Paulos Eyob Habte, ancien réfugié, a bénéficié du projet INTER-C pour trouver un emploi. Aujourd’hui aide magasinier chez Minusines, il retrace son parcours, d’Erythrée jusqu’au Luxembourg.

«J’ai quitté mon pays natal, l’Erythrée, en 2013 pour des raisons politiques», débute Paulos Eyob Habte. Son parcours, il le doit à sa force de caractère, son mental et son optimisme. «J’ai d’abord trouvé un petit travail au Soudan. J’ai ensuite rejoint la Turquie en 2014 avant de naviguer jusqu’en Grèce pour me rendre à Athènes. A l’époque, j’avais pour objectif de m’installer en Norvège. On m’a pourtant conseillé de rejoindre ce petit pays qu’est le Luxembourg (sourire). Pour y arriver j’ai traversé plusieurs pays durant un an, à pied ou en bus: l’Albanie, le Monténégro, la Serbie, la Hongrie, l’Autriche, l’Allemagne, pour arriver au Grand-Duché en 2015», se remémore-t-il.

 

«Je suis tellement heureux d’être ici»

Dès lors, Paulos Eyob Habte entame les démarches administratives et son abnégation lui permet d’obtenir les documents officiels en 2017. «J’ai mon passeport et ma carte d’identité. Je peux enfin vivre en paix, être libre de mes mouvements et surtout travailler!
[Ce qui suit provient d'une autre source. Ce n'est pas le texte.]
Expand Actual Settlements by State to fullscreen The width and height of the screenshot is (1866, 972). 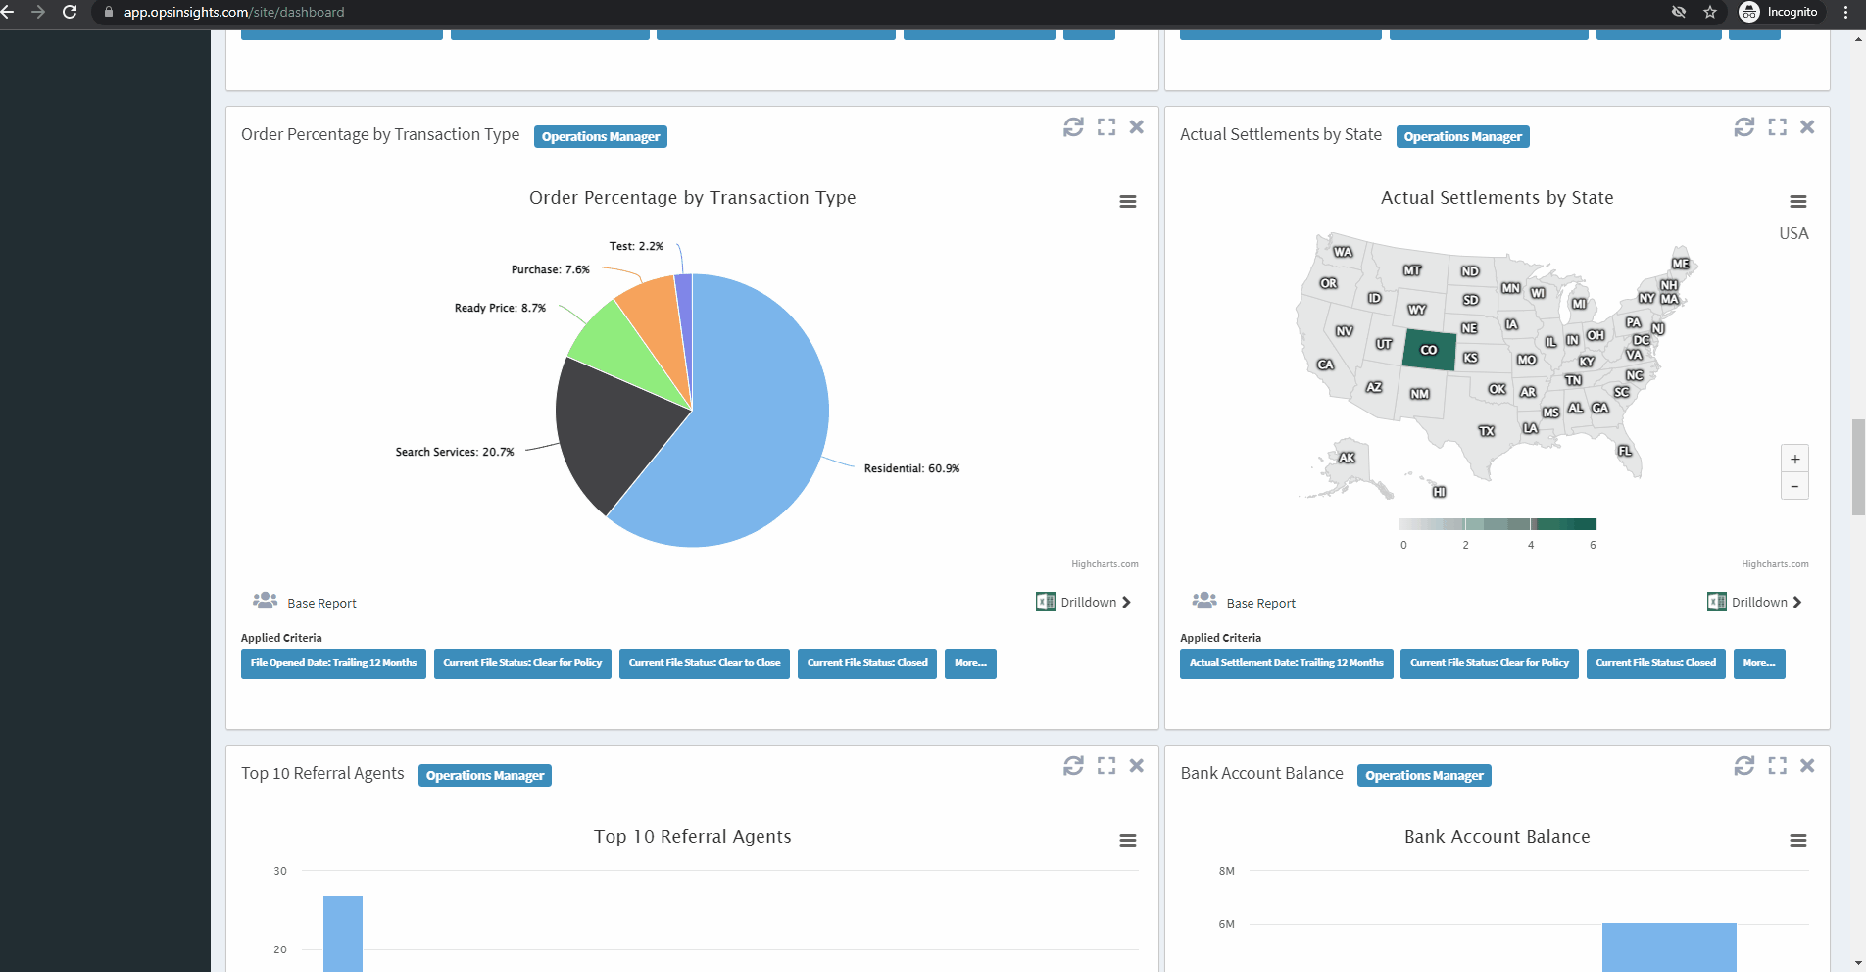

J’ai rarement ressenti une telle sensation, je suis tellement heureux d’être ici au Luxembourg», confie-t-il. Titulaire de l’équivalent d’un bac, l’ex-joueur de football en deuxième division érythréenne, puis militaire pendant 8 ans, se forme et poursuit ses études au Lycée technique d’Esch-sur-Alzette en tant que mécatronicien. «J’ai notamment suivi des cours de langues française et anglaise, c’est important pour s’intégrer. J’ai ensuite cherché des apprentissages mais je n’ai pas trouvé d’opportunités, personne ne m’a jamais vraiment donné la chance de prouver ce dont je suis capable».

 

«L’optimisme et la motivation définissent le parcours d’une personne»

C’est le fruit d’une rencontre qui accélère son processus d’intégration. «Je suis entré en contact avec Marc Piron de l’association ASTI. Il m’a guidé dans les démarches à effectuer et m’a mis en lien avec le projet INTER-C qui vise à pérenniser l’emploi des réfugiés. J’ai d’abord commencé auprès du CIGL, dans la production maraîchère biologique, avant d’effectuer un stage de six semaines chez Minusines, puis d’y obtenir un CDD et ensuite un CDI, le 20 mai dernier. J’espère en apprendre encore davantage. Pour le moment, mon intégration se passe très bien. En tant qu’aide magasinier, je suis en contact avec la clientèle, je cherche les différents produits, je les commande et je les prépare pour les livrer. L’ensemble des collaborateurs est à l’écoute et moi de même», se réjouit Paulos Eyob Habte. «Ici, j’ai découvert une autre culture, de nouvelles habitudes,… mais rien n’est insurmontable, il faut se battre pour réaliser ses rêves! J’ai appris que l’optimisme et la motivation définissent le parcours d’une personne». Son credo, «les actions parlent plus fort que les paroles», l’a emmené jusqu’au Luxembourg. Quant à ses mots, ils résonnent comme un admirable message d’espoir et d’inspiration.